Monterrey, Nuevo León (2009)

Las mejillas de Laura sentían una brisa tímida e invernal que se filtraba por la ventana semiabierta de su habitación. También sentía la familiar emoción de emprender un viaje a un lugar nuevo. Era inevitable por más que el desasosiego de abandonar su mundo la cubriera. Dejó para última hora empacar sus ropa. La exasperaba hacer todo con prisa y al mismo tiempo disfrutaba de oír a Fausto y Anahí quejarse de la hora. Mientras ellos decían que no llegarían a tiempo al aeropuerto, ella se detuvo un momento a mirar por la ventana. Sería la última vez que vería a su vecino cuarentón y regordete dejando latas de cerveza en el basurero de la casa de su otro vecino, el anciano de los perros beagle. Era un arquitecto retirado que pagaba para que el barrendero se llevara la basura en su carrito, y como buen holgazán, el vecino alcohólico aprovechaba la oportunidad para no tener que caminar hasta donde quiera que parase el camión de la basura. 

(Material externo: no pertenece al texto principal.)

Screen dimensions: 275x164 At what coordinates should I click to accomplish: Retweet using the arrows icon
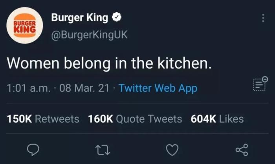tap(103, 150)
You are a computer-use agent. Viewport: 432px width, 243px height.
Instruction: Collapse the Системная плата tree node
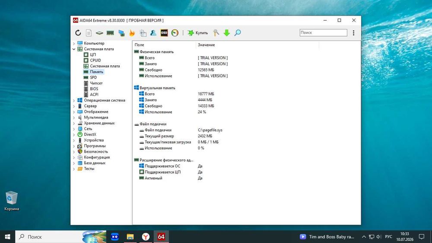pos(74,49)
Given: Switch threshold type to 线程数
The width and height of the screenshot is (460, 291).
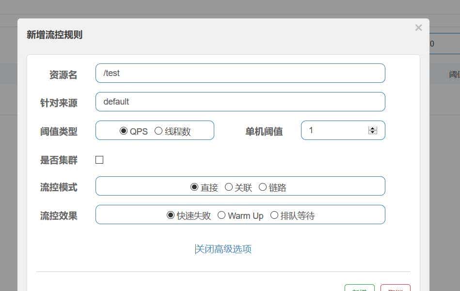Looking at the screenshot, I should coord(158,130).
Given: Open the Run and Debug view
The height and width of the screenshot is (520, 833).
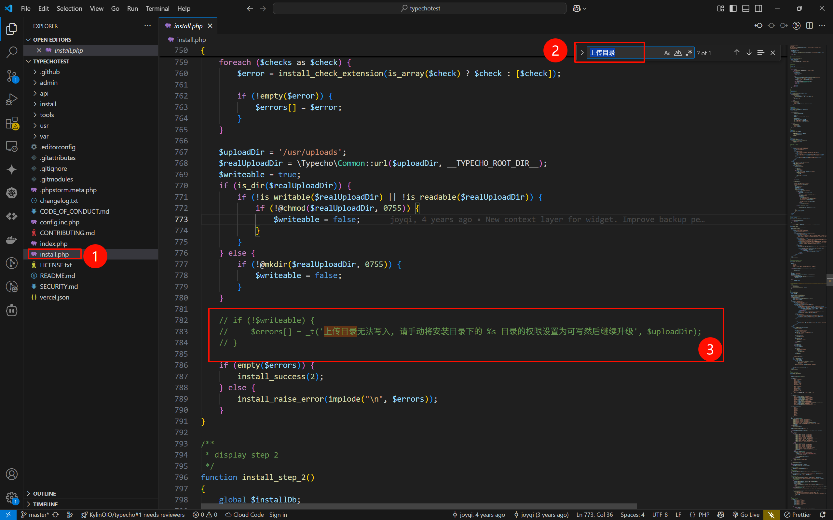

Laura observó la manera en que el sujeto evitaba el rechinido de la tapa del basurero presionando hacia atrás al mismo tiempo que levantaba. Después apoyaba la tapa sobre su cabeza, y con mucho cuidado estiraba su brazo hasta el asa de la bolsa de plástico y la introducía cautelosamente en el contenedor. Parecía mucho más trabajoso que simplemente llevar su basura hasta la esquina cuando sonara la campana. Tal vez la satisfacción era sentir que alguien más se llevaba su basura gratis, aprovechándose de que quien pagaba era el anciano... o quizás era un hombre deprimido que hacía lo que fuera con tal de evitar el contacto humano lo más posible. No quería ni hablar con el señor de la basura y prefería hacer todo ese circo para evitarlo. Eso ella lo entendería.

Laura recogió su larga cabellera en una coleta y comenzó a empacar su ropa. Se había transformado de una niña dulce que reía con el ánimo de nutrir una amistad, en una joven amargada por el rencor. Sus ojos esmeralda perdieron el brillo que destellaba en ellos en su infancia, cuando se sentía valorada por los demás. Acababa de cumplir dieciséis años. La última vez que midió su estatura estaba cercana al metro con sesenta y dos. Desde su última revisión médica ella creía que su complexión era delgada y de proporciones llanas. Sentía que su vida era un vacío. Jamás había conocido la intimidad pura de una amistad. 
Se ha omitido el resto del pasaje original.